In summary, whereas both tangential and anteroposterior tractions contribute to idiopathic MH formation, current reports suggest centrifugal traction as the mechanism of MH formation in myopic FS. Based on this hypothesis, treating MHs with vitrectomy and ILM peeling by releasing the vitreous traction from the fovea is reasonable. However, the surgical results of vitrectomy for MHs associated with FS are generally poor, suggesting the contribution of additional tractional forces due to axial length elongation in high myopia.
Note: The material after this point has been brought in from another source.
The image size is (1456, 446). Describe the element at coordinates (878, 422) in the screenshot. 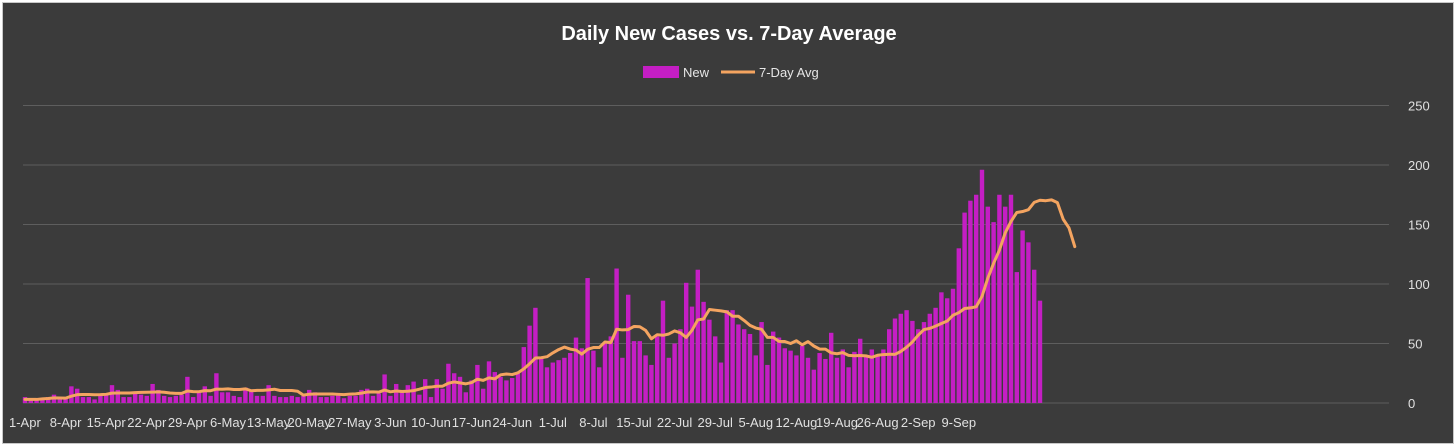

I see `x-tick-label: 26-Aug` at that location.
The reason for poor MH closure is unknown; however, the posterior staphyloma caused by an increasing in the axial length and consequent stretching of the posterior retina specific to highly myopic eyes have been suggested as possible mechanisms. Additional procedures such as episcleral macular buckling, which appears as the only technique that counteracts the anteroposterior traction exerted by the staphyloma, seem to result in more favorable visual outcomes with higher MH closure rates and resolution of foveoschisis, also reducing the risk of retinal detachment secondary to HM-MH in these kinds of patients.